Comme Siffert et McQueen

Cela dit, Porsche voit d’un bon œil la médiatisation de Patrick Dempsey car il court avec une 911, dans la catégorie réservée aux amateurs où il a terminé 4e dimanche. Une star d’Hollywood au volant d’une voiture de Stuttgart ravive par ailleurs le souvenir de Steve McQueen. Avant de tourner son film Le Mans, l’acteur américain avait terminé 2e aux 12 Heures de Sebring de 1970 avec une Porsche 908. Interrogé au Nürburgring sur cet «héritage» hollywoodien, Patrick Dempsey nous a confié qu’il en était très fier: «Steve McQueen est un bel exemple à suivre, car il a su concilier le cinéma avec sa passion pour la course. Jusqu’à la semaine passée, où j’ai pu visiter la manufacture TAG Heuer à La Chaux-de-Fonds, j’ignorais en revanche l’importance de l’influence que Jo Siffert avait eue sur Steve McQueen. C’est M. Jack Heuer, que j’ai eu beaucoup de plaisir à rencontrer, qui m’a expliqué que Steve McQueen avait voulu ressembler dans le film Le Mans à Jo Siffert dans les moindres détails, jusqu’à porter la même combinaison et la même montre que lui.»

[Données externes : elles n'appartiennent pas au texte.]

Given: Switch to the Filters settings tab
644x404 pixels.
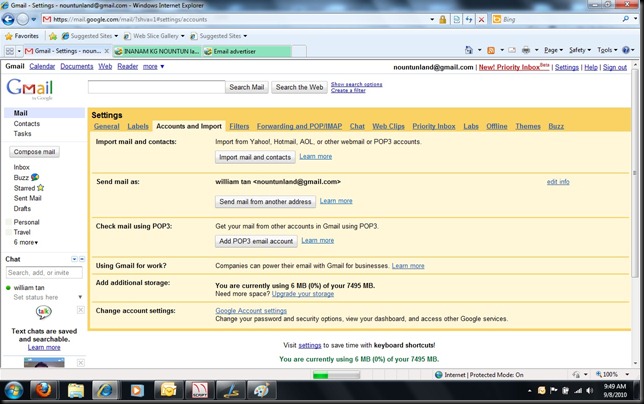Looking at the screenshot, I should pos(239,127).
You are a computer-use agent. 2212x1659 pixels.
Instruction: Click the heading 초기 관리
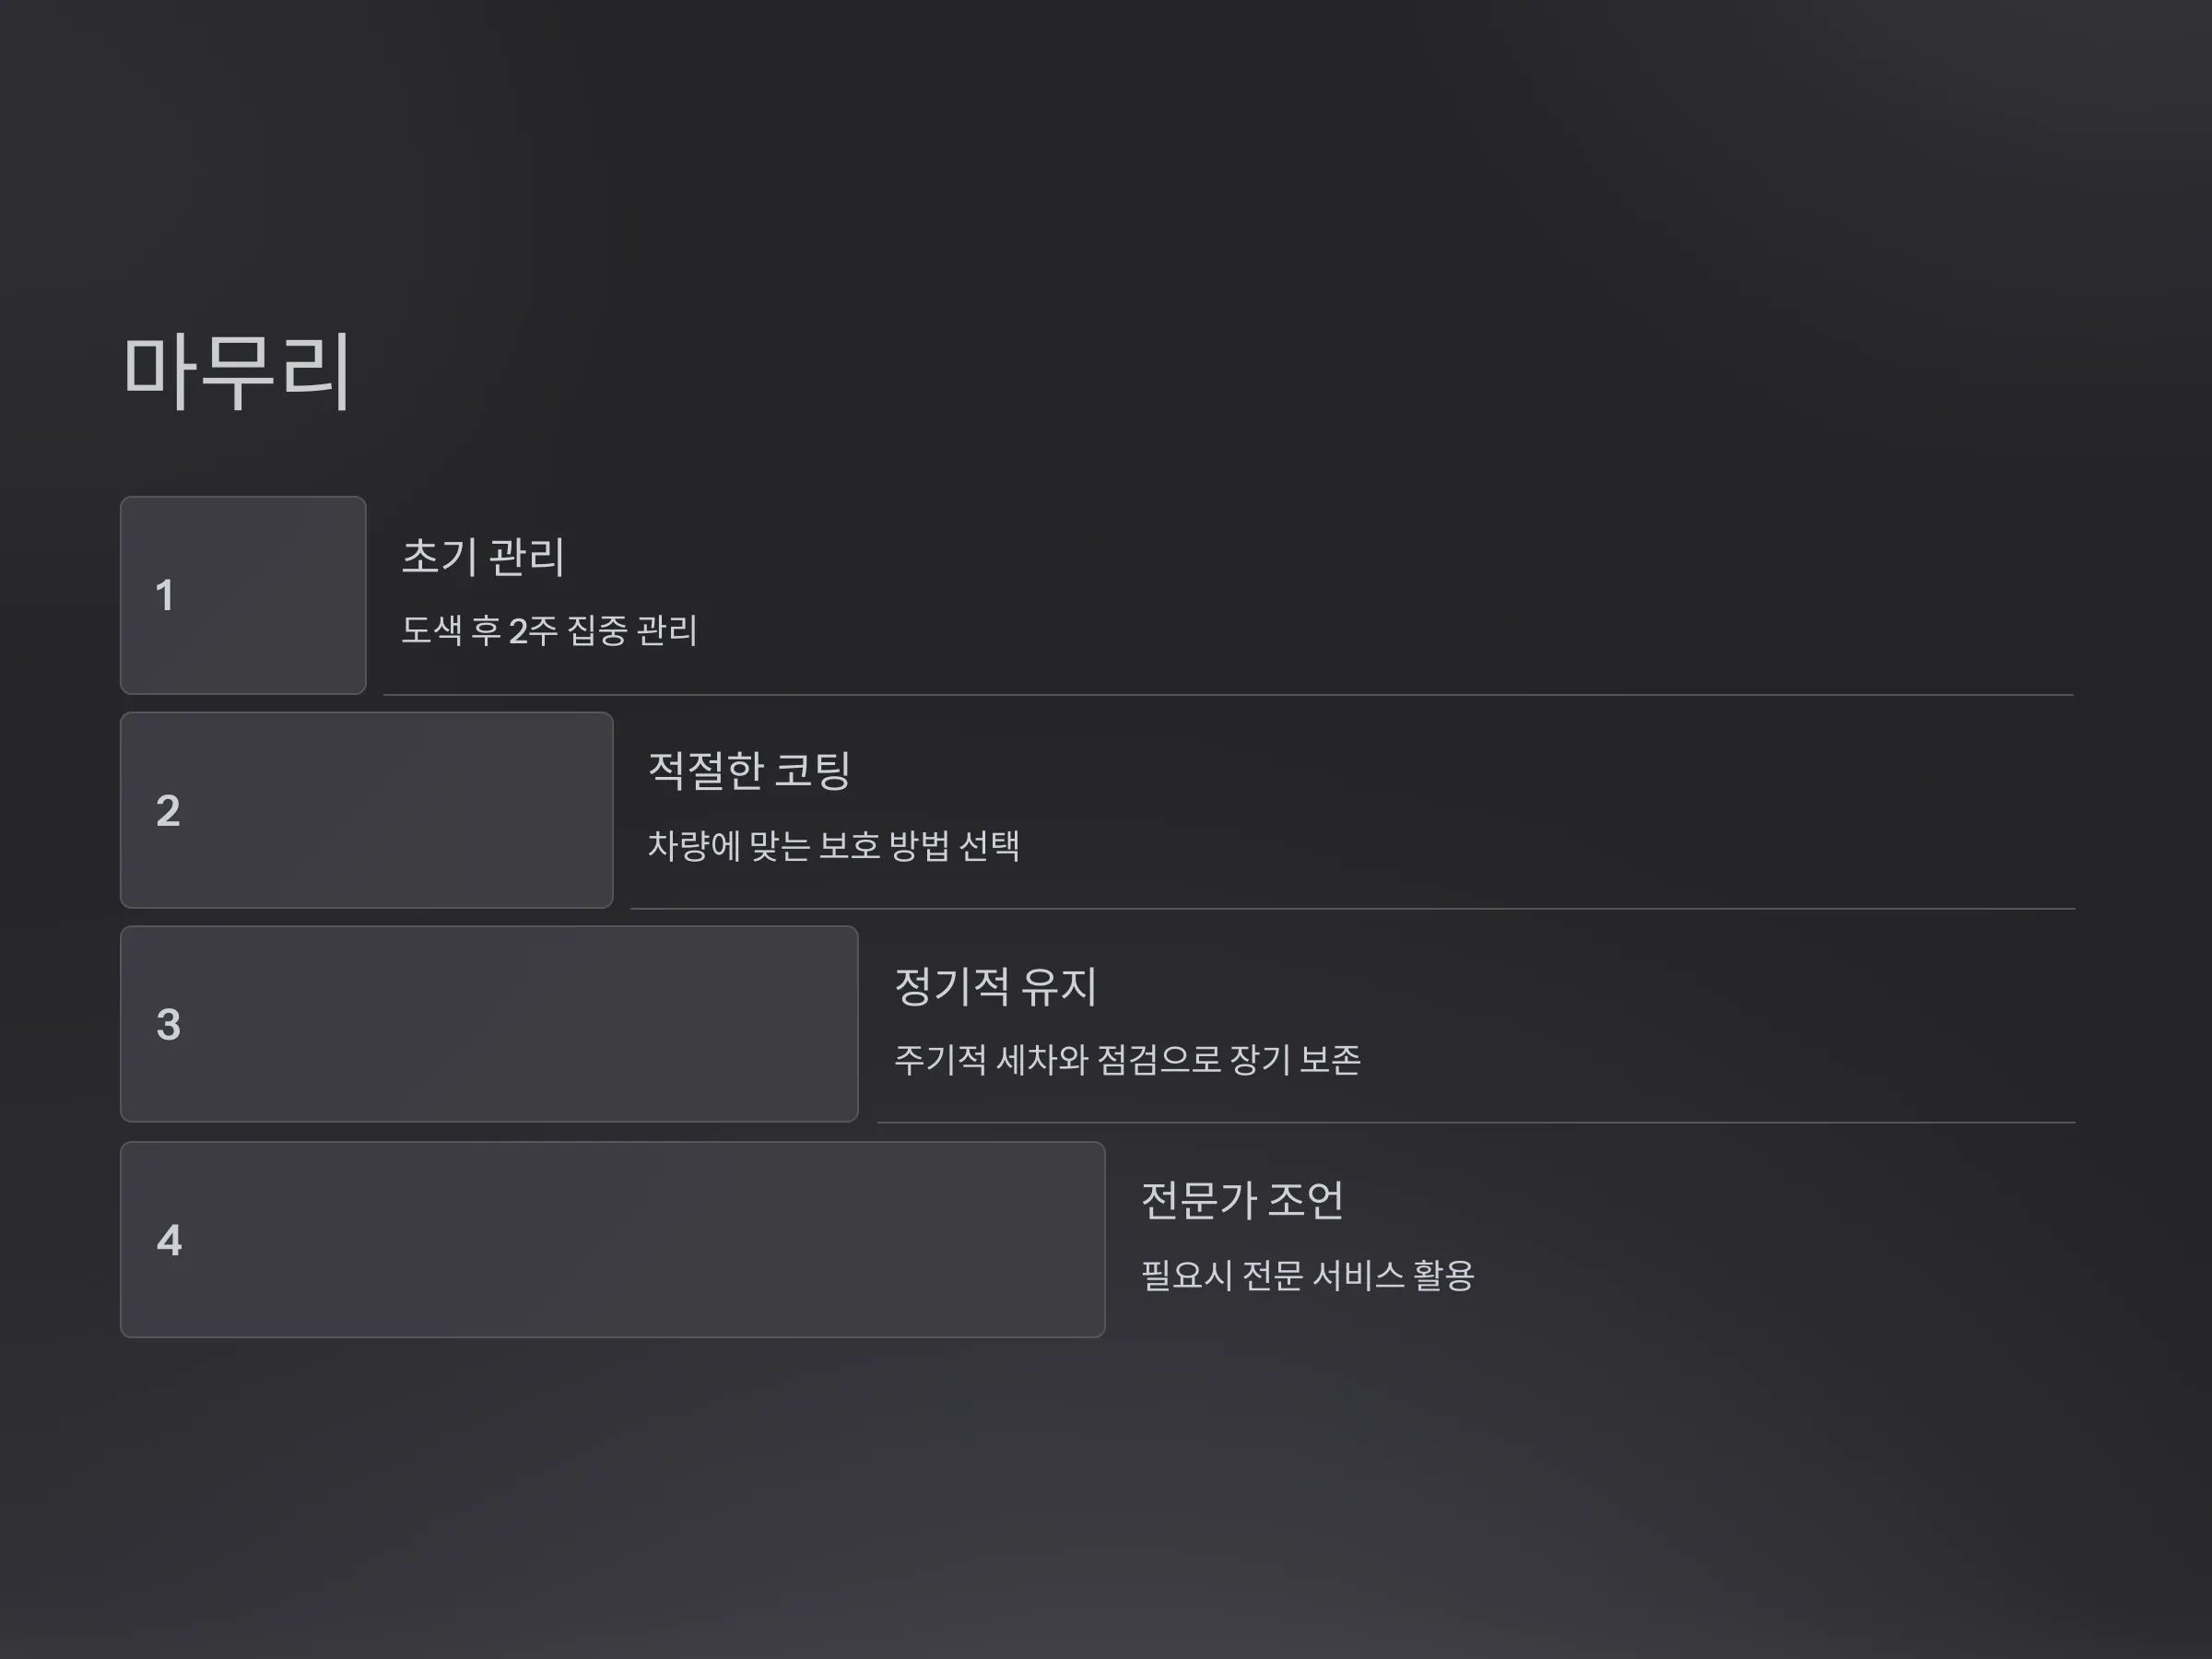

Quarante-cinq ans après cette estime réciproque entre Siffert et McQueen, c’est un sentiment similaire qui lie Neel Jani à Patrick Dempsey. Le Biennois, 2e au Nürburgring et auteur du record du tour en course, lui a en effet prodigué plusieurs fois ses conseils, tout comme Siffert l’avait fait en son temps avec le «King of Cool».